[Fair Margaret by H. Rider Haggard]@TWC D-Link book
Fair Margaret

CHAPTER X
9/15

The light breeze still held, although, if it reached the _San Antonio_, it did not seem to move her, and, with the help of it, by degrees they came to within half a mile of the caravel.

Then the wind dropped altogether, and there the two ships lay.

Still the set of the tide, or some current, seemed to be drawing them towards each other, so that when the night closed in they were not more than four hundred paces apart, and the Englishmen had great hopes that before morning they would close, and be able to board by the light of the moon.
But this was not to be, since about nine o'clock thick clouds rose up which covered the heavens, while with the clouds came strong winds blowing off the land, and, when at length the dawn broke, all they could see of the _San Antonio_ was her topmasts as she rose upon the seas, flying southwards swiftly.

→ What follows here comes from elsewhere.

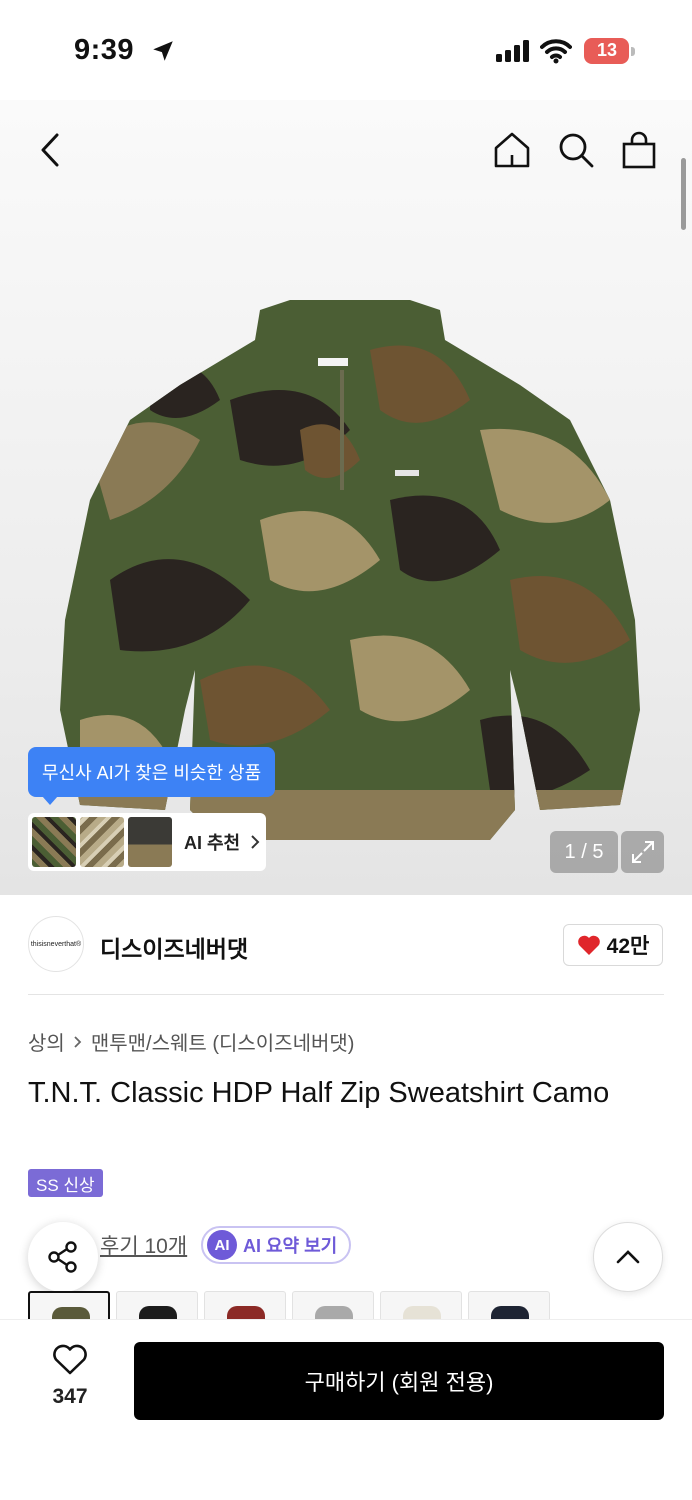 This screenshot has height=1500, width=692. What do you see at coordinates (628, 946) in the screenshot?
I see `brand-like-count: 42만` at bounding box center [628, 946].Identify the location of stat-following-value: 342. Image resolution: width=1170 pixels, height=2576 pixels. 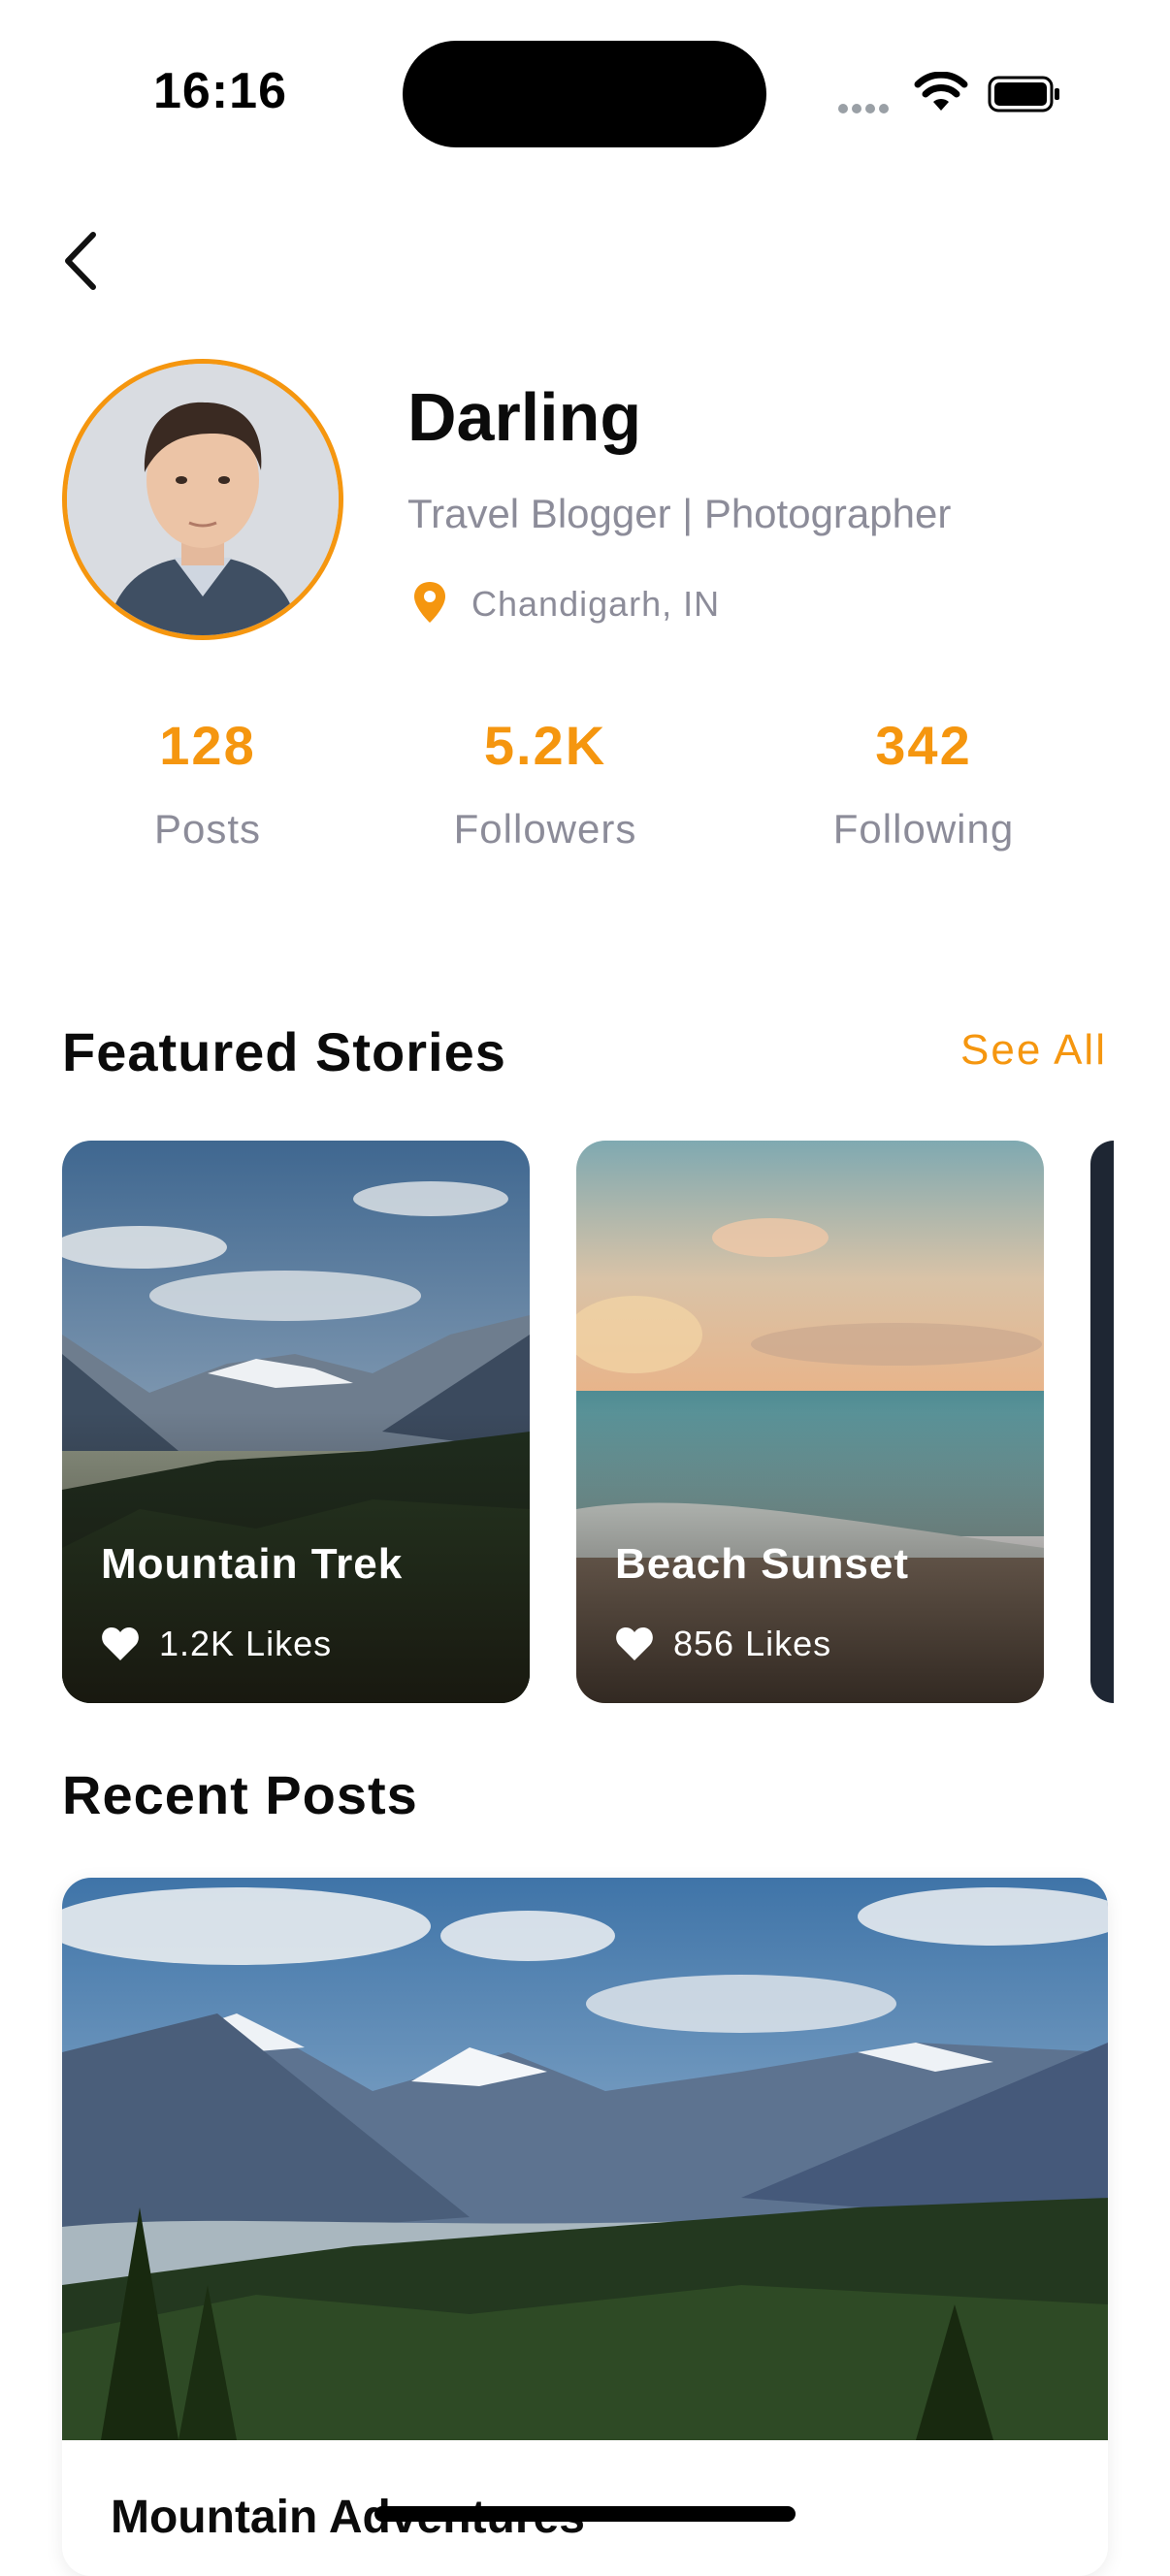
(923, 745).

This, indeed, was the last sight they had of her for two long weeks.
From Ushant all across the Bay the airs were very light and variable, but when at length they came off Finisterre a gale sprang up from the north-east which drove them forward very fast.

It was on the second night of this gale, as the sun set, that, running out of some mist and rain, suddenly they saw the _San Antonio_ not a mile away, and rejoiced, for now they knew that she had not made for any port in the north of Spain, as, although she was bound for Cadiz, they feared she might have done to trick them.